The Office of the United Nations High Commissioner for Human Rights (OHCHR) told Sputnik on Monday that the organization is aware of the attacks on a beach in Sevastopol and is verifying the information.


"We have seen the reports about a large number of casualties, including, disturbingly, many children, in an attack in Sevastopol on Sunday, and that local authorities have issued statements that these casualties resulted from the use of cluster munitions. We are trying to verify as much information as we can about this incident, including the number of civilian casualties and the weapon used. We do not have access to the Crimean peninsula, despite repeated requests," the UN agency said.


While the use of cluster munitions is not per se prohibited under international humanitarian law, "it is the consistent position of the UN Human Rights Office that their use in populated areas is incompatible with fundamental principles of international humanitarian law governing the conduct of hostilities," the agency added.


"We urge the Russian Federation and Ukraine to join the more than 100 States that have ratified the Convention on Cluster Munitions which comprehensively bans their use," the OHCHR said.


On Sunday, the Ukrainian armed forces attacked Sevastopol, using US-made ATACMS missiles with cluster warheads, four of which were shot down and one deflected and exploded over the city.
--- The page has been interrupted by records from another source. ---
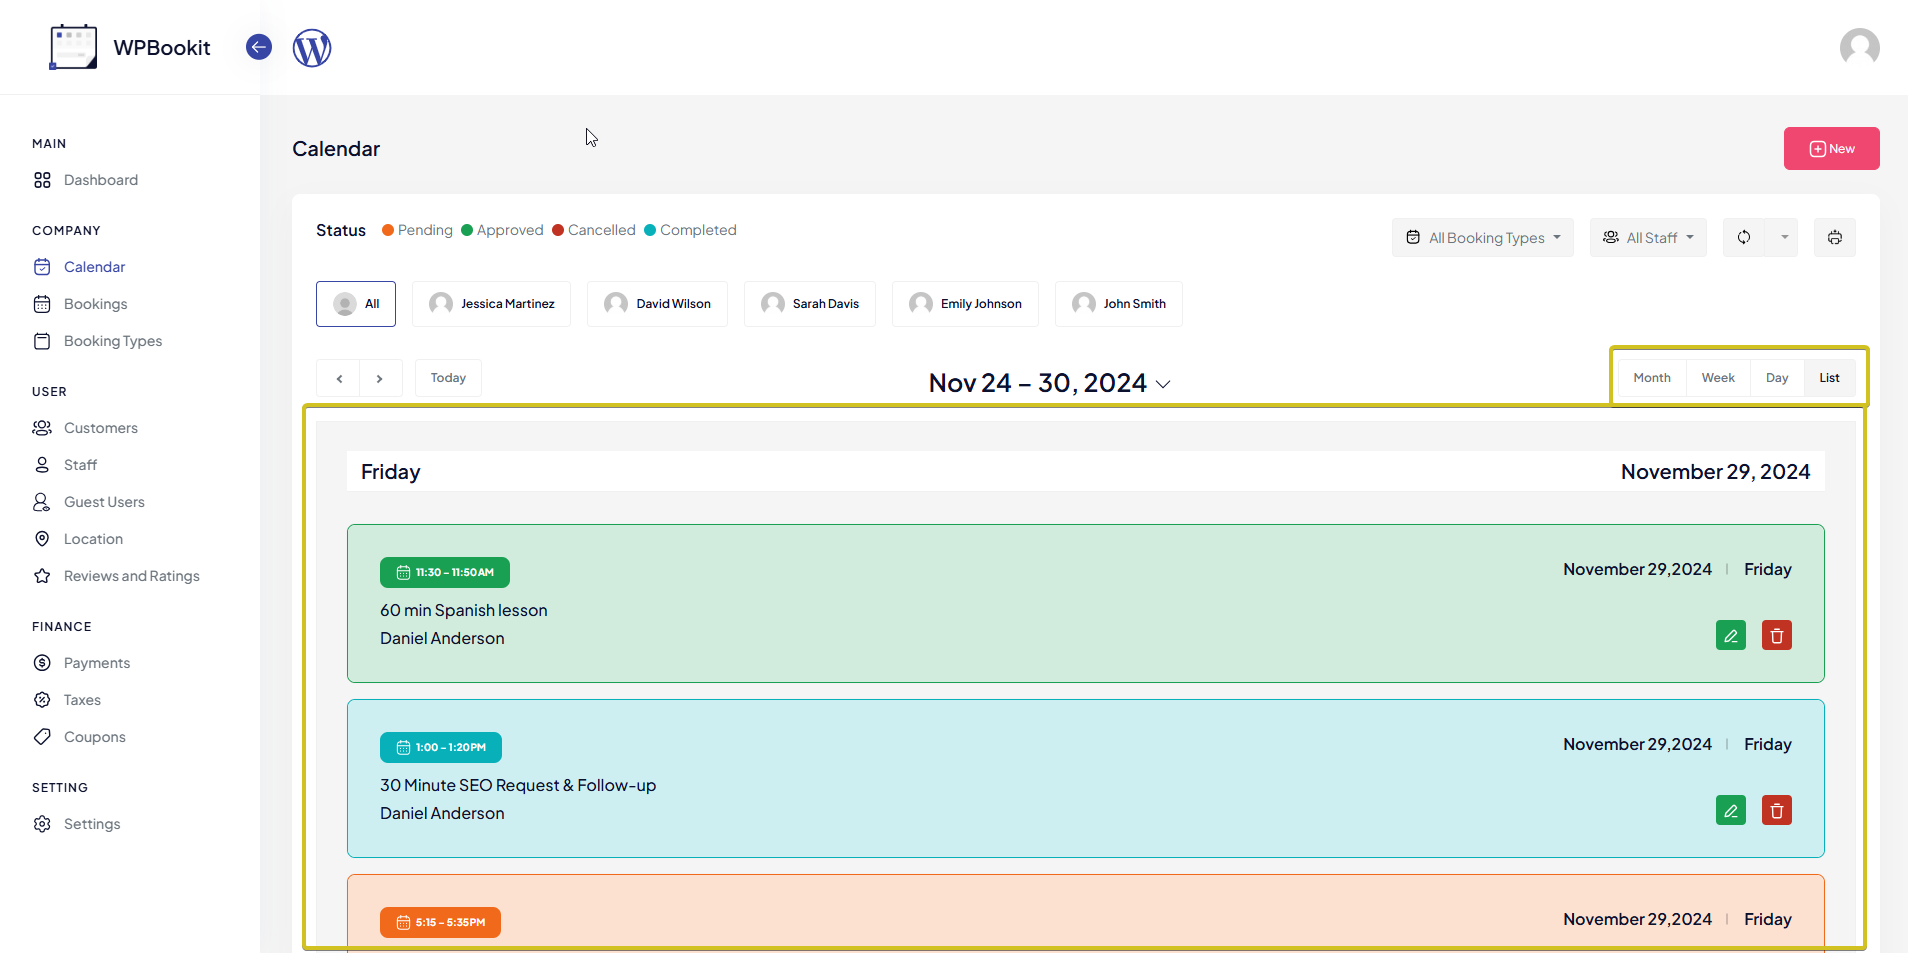Viewport: 1908px width, 953px height.
Task: Open the All Booking Types dropdown
Action: 1482,238
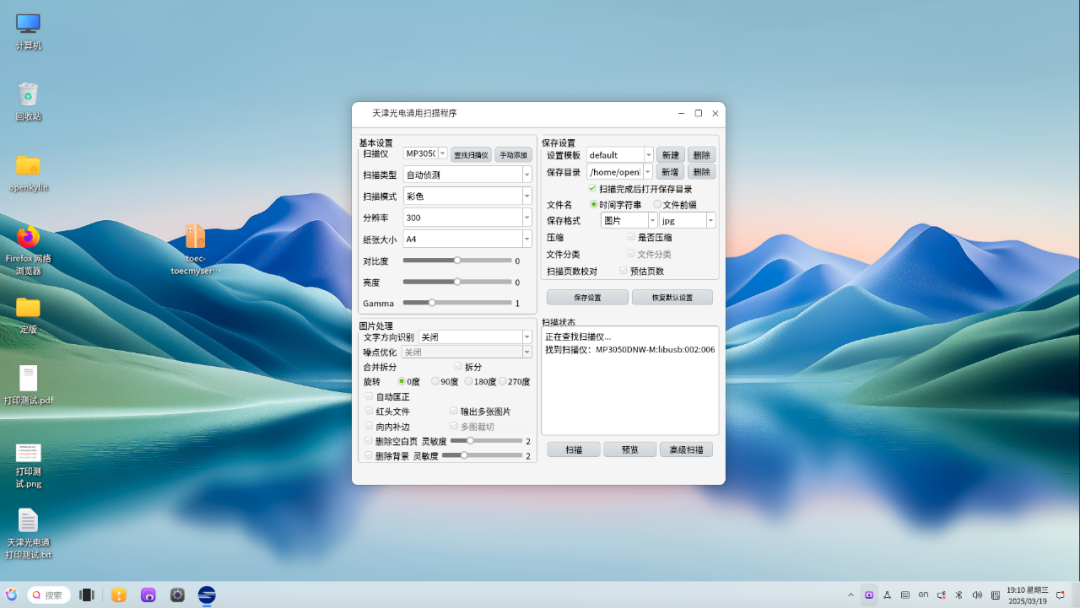Click the Bluetooth icon in the system tray

(958, 594)
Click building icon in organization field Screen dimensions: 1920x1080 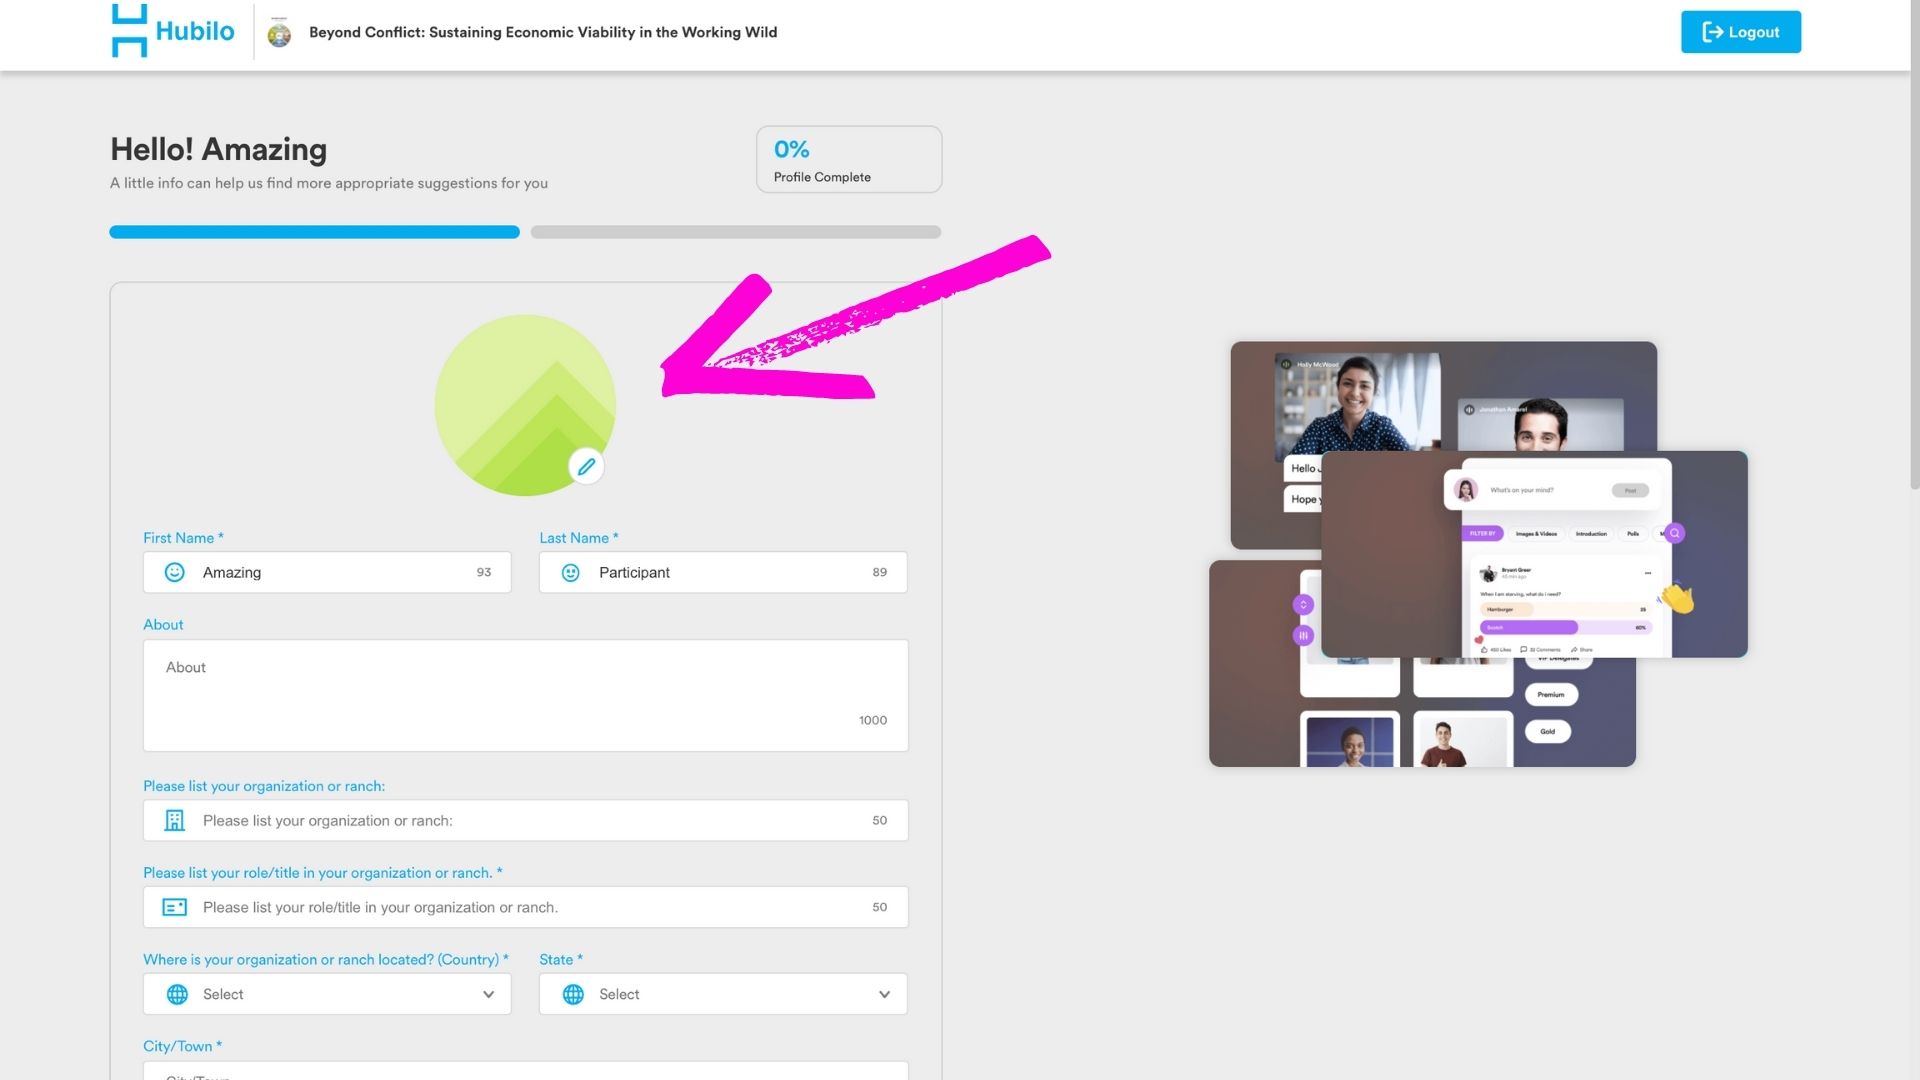click(175, 820)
The attack killed at least four people and injured more than 150 others.



US Involvement in Sevastopol Attack is Undeniable - Russian Foreign Ministry



The Russian Ministry of Foreign Affairs stated that US involvement in the missile strike on Sevastopol is beyond doubt, claiming that Washington and its allies have established a neo-Nazi regime in Kiev.


"On June 23, the Kiev regime, with the support of the US and their satellites, committed yet another monstrous terrorist crime against the peaceful population of Russia," the Russian Ministry of Foreign Affairs said in a statement.


"Sevastopol was targeted. The attack was deliberately timed to coincide with one of the most significant Orthodox holidays — Trinity Day," the statement on the ministry's website continued. "According to the Russian Ministry of Defense, American ATACMS tactical missiles equipped with cluster warheads were used to enhance destructive capability."


The ministry stressed that all targeting for ATACMS missiles programmed by US specialists using their own country's satellite reconnaissance data, while a US RQ-4 Global Hawk reconnaissance drone was operating near Crimea that day.


"The involvement of the US in this sinister crime leaves no room for doubt," the Foreign Ministry charged.


"Washington and its satellites created and nurtured a neo-Nazi regime in Kiev, actively fostering and supporting their Ukrainian puppets, leading them in a war against Russia, and inciting them to commit acts of international terrorism and the murder of peaceful Russian citizens, including using one of the most inhumane types of weapons — cluster munitions," it said.


"A response to this crime will surely follow," the ministry assured.


Ukraine fired five US-supplied long-range ATACMS missiles with cluster warheads at the Crimean port city early on Sunday afternoon. Four missiles were shot down while the fifth exploded over the city, killing at least four people, including two children, and injuring 153 others.